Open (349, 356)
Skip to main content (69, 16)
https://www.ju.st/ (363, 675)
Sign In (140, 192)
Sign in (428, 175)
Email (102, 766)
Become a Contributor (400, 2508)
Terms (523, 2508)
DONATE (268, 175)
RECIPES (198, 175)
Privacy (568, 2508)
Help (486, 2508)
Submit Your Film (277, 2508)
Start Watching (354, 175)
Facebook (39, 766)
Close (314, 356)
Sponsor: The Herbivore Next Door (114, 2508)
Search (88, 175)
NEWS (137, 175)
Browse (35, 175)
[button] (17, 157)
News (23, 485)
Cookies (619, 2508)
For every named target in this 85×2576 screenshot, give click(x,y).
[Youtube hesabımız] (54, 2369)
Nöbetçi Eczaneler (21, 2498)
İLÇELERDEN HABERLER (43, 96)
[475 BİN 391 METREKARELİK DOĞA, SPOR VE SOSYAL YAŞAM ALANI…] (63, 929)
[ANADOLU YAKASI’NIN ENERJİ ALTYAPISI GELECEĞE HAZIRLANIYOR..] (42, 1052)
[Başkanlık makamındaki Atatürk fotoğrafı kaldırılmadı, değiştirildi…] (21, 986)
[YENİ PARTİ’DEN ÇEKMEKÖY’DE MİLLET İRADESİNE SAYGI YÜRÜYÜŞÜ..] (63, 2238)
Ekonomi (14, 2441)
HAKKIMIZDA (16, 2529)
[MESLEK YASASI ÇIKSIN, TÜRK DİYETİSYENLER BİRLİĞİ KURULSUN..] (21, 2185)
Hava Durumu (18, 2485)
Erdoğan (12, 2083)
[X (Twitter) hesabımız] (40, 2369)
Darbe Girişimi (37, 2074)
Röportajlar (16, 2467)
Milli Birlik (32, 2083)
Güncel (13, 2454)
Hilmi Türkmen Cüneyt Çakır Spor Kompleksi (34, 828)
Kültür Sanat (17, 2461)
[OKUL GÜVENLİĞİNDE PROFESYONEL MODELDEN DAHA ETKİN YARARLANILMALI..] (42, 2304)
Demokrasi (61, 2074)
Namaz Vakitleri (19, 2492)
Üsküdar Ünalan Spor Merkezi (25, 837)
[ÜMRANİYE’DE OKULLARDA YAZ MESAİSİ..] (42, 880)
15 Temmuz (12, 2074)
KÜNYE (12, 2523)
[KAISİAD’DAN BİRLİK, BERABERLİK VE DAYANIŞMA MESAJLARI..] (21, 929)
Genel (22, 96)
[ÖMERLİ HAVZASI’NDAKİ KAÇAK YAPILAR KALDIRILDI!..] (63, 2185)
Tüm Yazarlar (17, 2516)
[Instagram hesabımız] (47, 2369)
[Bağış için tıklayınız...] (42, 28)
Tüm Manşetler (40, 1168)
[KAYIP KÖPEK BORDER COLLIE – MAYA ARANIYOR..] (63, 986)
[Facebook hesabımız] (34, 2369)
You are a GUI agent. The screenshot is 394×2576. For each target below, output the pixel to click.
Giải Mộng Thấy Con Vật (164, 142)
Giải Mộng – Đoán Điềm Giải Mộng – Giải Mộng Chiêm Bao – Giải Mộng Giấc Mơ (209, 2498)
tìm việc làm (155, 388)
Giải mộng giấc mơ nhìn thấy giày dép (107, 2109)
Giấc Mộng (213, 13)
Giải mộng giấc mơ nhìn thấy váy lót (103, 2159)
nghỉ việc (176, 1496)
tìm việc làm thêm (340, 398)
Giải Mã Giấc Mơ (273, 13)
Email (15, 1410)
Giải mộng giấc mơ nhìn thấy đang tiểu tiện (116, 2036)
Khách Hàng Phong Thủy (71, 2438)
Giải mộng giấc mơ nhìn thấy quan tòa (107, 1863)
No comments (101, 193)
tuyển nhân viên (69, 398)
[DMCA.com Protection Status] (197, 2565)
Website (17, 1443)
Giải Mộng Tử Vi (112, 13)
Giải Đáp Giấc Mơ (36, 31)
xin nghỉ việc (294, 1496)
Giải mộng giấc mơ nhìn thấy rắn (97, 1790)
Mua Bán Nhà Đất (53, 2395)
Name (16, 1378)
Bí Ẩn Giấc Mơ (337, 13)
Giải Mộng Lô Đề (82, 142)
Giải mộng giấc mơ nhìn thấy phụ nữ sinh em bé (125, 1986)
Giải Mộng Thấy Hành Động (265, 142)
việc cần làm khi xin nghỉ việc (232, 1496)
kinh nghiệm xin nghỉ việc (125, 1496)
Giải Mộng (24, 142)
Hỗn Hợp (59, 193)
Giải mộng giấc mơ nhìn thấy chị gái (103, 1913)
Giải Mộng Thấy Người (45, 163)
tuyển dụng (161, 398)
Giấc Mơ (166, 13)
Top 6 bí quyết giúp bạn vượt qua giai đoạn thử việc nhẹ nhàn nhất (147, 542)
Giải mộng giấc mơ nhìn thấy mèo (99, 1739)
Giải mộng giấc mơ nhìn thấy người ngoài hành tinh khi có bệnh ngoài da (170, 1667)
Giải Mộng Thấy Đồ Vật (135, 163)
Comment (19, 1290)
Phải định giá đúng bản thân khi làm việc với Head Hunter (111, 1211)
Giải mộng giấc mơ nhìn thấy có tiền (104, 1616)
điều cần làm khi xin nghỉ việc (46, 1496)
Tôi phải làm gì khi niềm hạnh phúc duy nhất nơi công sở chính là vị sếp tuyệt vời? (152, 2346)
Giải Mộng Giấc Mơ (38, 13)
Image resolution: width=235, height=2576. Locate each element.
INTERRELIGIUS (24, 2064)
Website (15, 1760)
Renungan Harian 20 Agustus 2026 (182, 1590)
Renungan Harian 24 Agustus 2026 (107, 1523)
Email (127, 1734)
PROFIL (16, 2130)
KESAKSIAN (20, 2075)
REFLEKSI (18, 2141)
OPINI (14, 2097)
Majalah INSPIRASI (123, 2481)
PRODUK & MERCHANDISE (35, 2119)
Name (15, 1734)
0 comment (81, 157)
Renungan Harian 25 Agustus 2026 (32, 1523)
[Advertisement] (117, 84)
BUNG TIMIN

***

WORK ORDER >> Copy back the listing above exactly, but only from the line with "Güncel (13, 2454)" through the line with "Giải Mộng Thấy Con Vật (164, 142)", both ends included.

OUTPUT BELOW >>
Güncel (13, 2454)
Hilmi Türkmen Cüneyt Çakır Spor Kompleksi (34, 828)
Kültür Sanat (17, 2461)
[OKUL GÜVENLİĞİNDE PROFESYONEL MODELDEN DAHA ETKİN YARARLANILMALI..] (42, 2304)
Demokrasi (61, 2074)
Namaz Vakitleri (19, 2492)
Üsküdar Ünalan Spor Merkezi (25, 837)
[ÜMRANİYE’DE OKULLARDA YAZ MESAİSİ..] (42, 880)
15 Temmuz (12, 2074)
KÜNYE (12, 2523)
[KAISİAD’DAN BİRLİK, BERABERLİK VE DAYANIŞMA MESAJLARI..] (21, 929)
Genel (22, 96)
[ÖMERLİ HAVZASI’NDAKİ KAÇAK YAPILAR KALDIRILDI!..] (63, 2185)
Tüm Yazarlar (17, 2516)
[Instagram hesabımız] (47, 2369)
[Bağış için tıklayınız...] (42, 28)
Tüm Manşetler (40, 1168)
[KAYIP KÖPEK BORDER COLLIE – MAYA ARANIYOR..] (63, 986)
[Facebook hesabımız] (34, 2369)
You are a GUI agent. The screenshot is 394×2576. For each target below, output the pixel to click.
Giải Mộng Thấy Con Vật (164, 142)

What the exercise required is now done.